[WRITTEN INSTRUCTION] Please convert the material below into a numbered list, running from its first line through the line that contains "click(x=111, y=329)", inclusive, and leaving out blank lines.

+++ INFORMATION SHOWN +++

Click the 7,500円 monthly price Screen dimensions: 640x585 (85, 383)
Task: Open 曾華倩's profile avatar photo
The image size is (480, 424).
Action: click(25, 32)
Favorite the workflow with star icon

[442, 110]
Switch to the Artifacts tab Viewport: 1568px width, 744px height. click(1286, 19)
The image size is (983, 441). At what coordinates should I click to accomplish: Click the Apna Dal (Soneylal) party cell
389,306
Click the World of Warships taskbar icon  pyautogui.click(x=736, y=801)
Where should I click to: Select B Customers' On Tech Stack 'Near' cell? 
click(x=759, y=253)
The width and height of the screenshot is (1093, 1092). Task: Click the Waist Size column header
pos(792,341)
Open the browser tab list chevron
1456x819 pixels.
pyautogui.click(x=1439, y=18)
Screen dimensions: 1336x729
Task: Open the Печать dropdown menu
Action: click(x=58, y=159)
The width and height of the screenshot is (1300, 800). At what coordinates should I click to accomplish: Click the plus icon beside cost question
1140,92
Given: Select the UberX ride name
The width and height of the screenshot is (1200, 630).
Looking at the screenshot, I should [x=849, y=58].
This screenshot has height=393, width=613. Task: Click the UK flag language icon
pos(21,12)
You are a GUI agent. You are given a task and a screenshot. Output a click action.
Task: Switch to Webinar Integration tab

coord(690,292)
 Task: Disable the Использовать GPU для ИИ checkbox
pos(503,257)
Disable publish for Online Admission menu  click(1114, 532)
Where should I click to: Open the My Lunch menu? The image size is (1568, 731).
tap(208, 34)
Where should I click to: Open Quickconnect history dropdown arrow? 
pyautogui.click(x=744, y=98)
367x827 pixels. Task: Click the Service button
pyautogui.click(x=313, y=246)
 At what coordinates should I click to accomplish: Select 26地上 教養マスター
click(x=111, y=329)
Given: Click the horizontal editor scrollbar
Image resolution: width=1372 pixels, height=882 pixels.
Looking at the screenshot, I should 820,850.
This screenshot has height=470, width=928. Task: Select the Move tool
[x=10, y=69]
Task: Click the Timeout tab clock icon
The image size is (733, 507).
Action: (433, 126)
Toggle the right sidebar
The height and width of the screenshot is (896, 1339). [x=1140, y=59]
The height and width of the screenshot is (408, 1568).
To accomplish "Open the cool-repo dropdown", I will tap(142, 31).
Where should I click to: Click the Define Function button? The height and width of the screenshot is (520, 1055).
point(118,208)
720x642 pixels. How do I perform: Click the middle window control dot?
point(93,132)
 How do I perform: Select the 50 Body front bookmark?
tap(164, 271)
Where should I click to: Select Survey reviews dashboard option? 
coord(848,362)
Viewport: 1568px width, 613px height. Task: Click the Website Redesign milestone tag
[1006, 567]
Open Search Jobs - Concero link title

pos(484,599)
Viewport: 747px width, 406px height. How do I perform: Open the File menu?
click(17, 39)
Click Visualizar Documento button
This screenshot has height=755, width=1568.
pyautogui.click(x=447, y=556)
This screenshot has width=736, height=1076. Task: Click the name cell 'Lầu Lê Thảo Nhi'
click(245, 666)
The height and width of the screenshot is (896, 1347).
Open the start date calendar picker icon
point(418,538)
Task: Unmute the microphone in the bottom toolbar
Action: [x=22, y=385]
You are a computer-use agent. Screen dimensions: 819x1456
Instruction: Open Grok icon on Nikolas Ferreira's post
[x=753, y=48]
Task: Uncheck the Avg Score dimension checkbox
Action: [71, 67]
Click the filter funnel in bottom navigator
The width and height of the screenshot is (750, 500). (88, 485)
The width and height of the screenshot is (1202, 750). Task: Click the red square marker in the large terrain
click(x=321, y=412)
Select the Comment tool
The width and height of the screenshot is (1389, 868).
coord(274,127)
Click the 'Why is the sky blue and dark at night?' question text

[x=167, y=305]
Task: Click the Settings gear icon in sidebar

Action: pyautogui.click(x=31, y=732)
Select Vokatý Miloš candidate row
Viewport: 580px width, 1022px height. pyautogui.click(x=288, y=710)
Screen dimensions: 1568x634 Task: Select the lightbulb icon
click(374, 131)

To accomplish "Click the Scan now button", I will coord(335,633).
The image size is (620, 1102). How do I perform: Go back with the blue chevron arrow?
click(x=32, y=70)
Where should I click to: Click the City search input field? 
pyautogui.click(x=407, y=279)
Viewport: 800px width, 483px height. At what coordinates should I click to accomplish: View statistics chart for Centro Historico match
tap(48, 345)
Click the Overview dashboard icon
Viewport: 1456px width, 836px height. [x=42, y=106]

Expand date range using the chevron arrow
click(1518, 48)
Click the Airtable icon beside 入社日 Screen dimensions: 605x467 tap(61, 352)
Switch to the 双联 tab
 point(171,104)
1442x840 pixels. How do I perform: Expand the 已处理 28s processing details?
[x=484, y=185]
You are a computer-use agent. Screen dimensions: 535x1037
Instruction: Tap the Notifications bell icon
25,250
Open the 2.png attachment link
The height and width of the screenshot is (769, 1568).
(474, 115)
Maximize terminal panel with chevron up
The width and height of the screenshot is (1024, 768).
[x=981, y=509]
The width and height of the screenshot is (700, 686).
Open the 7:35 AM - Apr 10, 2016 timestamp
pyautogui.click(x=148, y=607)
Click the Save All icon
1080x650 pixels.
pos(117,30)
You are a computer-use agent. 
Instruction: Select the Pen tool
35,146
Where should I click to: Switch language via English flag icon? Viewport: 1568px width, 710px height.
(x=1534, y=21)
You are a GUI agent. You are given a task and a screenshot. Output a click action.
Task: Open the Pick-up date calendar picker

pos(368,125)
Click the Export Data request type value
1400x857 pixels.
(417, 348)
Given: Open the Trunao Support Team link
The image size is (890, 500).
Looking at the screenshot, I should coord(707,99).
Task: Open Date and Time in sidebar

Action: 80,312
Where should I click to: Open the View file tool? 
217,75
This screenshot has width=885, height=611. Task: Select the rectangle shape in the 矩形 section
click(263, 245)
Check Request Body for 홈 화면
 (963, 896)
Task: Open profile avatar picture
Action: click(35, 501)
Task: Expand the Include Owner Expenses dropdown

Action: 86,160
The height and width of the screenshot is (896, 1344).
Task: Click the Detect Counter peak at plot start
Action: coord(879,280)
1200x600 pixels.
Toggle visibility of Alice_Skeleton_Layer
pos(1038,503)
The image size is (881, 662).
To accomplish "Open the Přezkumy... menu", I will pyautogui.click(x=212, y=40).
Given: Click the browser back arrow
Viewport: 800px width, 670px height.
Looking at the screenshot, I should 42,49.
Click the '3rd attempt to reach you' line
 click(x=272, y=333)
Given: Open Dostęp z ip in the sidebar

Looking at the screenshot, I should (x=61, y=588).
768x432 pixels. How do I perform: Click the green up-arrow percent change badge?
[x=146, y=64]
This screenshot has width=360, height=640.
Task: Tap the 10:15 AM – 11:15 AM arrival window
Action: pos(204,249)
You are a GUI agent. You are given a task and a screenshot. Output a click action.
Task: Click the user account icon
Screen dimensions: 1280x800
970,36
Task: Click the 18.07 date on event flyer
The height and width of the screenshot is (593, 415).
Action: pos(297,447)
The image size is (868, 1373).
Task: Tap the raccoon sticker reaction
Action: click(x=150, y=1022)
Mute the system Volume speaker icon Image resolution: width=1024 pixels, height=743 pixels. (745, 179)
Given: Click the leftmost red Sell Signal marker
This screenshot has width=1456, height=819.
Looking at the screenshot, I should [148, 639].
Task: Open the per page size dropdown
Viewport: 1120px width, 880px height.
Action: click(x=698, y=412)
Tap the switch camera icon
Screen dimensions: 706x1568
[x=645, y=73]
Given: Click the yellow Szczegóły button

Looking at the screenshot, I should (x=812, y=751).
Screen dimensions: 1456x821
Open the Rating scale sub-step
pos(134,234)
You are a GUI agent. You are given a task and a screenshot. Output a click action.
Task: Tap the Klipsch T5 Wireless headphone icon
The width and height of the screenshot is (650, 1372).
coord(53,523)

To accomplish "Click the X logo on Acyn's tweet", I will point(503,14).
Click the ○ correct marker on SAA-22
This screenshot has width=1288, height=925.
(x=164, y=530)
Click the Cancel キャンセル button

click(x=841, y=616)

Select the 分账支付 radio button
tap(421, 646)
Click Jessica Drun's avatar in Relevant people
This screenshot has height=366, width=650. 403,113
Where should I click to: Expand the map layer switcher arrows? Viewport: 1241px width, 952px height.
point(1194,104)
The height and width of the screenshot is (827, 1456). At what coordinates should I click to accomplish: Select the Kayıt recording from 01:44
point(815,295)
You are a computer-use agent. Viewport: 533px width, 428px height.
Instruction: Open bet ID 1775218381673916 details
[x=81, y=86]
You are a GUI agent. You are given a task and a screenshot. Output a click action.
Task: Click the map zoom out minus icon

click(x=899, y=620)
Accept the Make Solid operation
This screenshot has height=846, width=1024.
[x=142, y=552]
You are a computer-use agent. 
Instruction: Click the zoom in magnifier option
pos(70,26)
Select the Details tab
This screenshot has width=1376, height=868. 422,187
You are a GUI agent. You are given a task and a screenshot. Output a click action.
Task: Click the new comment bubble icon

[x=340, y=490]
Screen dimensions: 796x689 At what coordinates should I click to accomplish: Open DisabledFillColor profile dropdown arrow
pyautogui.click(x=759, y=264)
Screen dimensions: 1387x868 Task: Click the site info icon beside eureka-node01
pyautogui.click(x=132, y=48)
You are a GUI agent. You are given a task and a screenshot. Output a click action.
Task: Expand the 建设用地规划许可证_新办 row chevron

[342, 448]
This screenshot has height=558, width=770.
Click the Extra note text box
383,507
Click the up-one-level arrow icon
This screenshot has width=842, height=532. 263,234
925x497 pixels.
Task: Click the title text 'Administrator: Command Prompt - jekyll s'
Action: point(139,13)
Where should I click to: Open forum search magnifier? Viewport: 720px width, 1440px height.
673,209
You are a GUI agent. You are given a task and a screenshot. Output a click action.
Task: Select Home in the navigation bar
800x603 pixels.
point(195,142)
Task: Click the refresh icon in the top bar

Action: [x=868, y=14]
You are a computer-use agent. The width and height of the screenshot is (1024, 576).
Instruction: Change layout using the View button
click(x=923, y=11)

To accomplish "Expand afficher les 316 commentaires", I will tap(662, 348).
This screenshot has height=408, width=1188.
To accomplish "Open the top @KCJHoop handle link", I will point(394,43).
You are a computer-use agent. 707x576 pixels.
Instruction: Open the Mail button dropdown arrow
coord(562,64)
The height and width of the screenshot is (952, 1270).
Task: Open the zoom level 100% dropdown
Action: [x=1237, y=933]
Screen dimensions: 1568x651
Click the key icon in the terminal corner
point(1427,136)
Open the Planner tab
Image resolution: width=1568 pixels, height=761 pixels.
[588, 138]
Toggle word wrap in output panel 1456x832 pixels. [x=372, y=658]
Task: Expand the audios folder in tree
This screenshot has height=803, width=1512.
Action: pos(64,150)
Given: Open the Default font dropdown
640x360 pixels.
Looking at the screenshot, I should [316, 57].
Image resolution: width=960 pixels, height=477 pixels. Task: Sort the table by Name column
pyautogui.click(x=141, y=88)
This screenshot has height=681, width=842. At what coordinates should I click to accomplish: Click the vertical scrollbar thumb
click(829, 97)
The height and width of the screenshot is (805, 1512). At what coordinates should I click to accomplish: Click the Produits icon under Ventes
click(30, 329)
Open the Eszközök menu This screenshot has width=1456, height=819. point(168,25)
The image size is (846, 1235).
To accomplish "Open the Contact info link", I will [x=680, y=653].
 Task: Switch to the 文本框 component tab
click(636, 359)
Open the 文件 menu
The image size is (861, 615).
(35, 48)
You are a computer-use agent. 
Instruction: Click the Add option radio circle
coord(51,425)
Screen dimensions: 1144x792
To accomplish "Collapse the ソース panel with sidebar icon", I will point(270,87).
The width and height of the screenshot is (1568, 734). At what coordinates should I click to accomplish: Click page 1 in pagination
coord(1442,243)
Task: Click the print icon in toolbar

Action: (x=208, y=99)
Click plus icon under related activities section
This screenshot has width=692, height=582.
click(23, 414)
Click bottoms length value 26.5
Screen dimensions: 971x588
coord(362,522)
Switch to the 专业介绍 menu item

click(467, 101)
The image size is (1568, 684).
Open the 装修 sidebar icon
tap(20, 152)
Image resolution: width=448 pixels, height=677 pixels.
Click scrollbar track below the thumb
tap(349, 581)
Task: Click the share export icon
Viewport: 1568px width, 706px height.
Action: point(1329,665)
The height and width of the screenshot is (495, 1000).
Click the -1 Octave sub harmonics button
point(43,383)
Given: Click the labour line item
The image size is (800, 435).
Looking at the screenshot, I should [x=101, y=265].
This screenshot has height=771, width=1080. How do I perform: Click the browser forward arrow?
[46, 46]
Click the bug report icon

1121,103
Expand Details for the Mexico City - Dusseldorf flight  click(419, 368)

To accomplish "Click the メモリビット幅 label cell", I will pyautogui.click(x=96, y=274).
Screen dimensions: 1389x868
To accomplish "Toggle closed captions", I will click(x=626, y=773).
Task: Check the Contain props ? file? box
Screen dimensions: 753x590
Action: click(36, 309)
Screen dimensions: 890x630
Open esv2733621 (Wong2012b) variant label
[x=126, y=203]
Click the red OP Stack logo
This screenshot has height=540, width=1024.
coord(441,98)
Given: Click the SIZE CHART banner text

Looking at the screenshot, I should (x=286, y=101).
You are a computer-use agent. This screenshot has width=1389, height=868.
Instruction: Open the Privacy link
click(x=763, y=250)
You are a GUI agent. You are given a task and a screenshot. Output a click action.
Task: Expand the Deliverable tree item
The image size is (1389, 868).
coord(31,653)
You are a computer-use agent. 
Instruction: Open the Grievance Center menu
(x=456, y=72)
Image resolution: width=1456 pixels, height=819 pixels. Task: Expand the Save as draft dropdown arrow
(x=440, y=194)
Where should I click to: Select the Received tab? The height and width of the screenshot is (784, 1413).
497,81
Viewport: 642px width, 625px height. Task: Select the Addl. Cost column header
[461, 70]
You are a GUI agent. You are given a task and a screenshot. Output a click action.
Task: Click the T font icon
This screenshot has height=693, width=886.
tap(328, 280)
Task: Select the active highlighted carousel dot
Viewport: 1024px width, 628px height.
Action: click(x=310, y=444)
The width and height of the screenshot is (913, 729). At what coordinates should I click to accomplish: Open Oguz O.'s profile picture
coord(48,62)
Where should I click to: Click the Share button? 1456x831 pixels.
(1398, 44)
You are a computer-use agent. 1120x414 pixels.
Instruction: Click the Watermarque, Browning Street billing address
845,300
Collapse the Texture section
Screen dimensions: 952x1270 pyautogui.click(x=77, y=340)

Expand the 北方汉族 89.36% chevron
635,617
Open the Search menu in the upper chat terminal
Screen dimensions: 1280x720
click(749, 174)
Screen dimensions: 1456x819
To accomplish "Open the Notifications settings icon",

+++

[ANSWER FOR THE TASK]
1. Click the 7,500円 monthly price Screen dimensions: 640x585 (85, 383)
2. Task: Open 曾華倩's profile avatar photo
3. The image size is (480, 424).
4. Action: click(25, 32)
5. Favorite the workflow with star icon
6. [442, 110]
7. Switch to the Artifacts tab Viewport: 1568px width, 744px height. click(1286, 19)
8. The image size is (983, 441). At what coordinates should I click to accomplish: Click the Apna Dal (Soneylal) party cell
9. 389,306
10. Click the World of Warships taskbar icon  pyautogui.click(x=736, y=801)
11. Where should I click to: Select B Customers' On Tech Stack 'Near' cell? 
12. click(x=759, y=253)
13. The width and height of the screenshot is (1093, 1092). Task: Click the Waist Size column header
14. pos(792,341)
15. Open the browser tab list chevron
16. 1456x819 pixels.
17. pyautogui.click(x=1439, y=18)
18. Screen dimensions: 1336x729
19. Task: Open the Печать dropdown menu
20. Action: click(x=58, y=159)
21. The width and height of the screenshot is (1300, 800). At what coordinates should I click to accomplish: Click the plus icon beside cost question
22. 1140,92
23. Given: Select the UberX ride name
24. The width and height of the screenshot is (1200, 630).
25. Looking at the screenshot, I should [x=849, y=58].
26. This screenshot has height=393, width=613. Task: Click the UK flag language icon
27. pos(21,12)
28. You are a GUI agent. You are given a task and a screenshot. Output a click action.
29. Task: Switch to Webinar Integration tab
30. coord(690,292)
31.  Task: Disable the Использовать GPU для ИИ checkbox
32. pos(503,257)
33. Disable publish for Online Admission menu  click(1114, 532)
34. Where should I click to: Open the My Lunch menu? The image size is (1568, 731).
35. tap(208, 34)
36. Where should I click to: Open Quickconnect history dropdown arrow? 
37. pyautogui.click(x=744, y=98)
38. 367x827 pixels. Task: Click the Service button
39. pyautogui.click(x=313, y=246)
40.  At what coordinates should I click to accomplish: Select 26地上 教養マスター
41. click(x=111, y=329)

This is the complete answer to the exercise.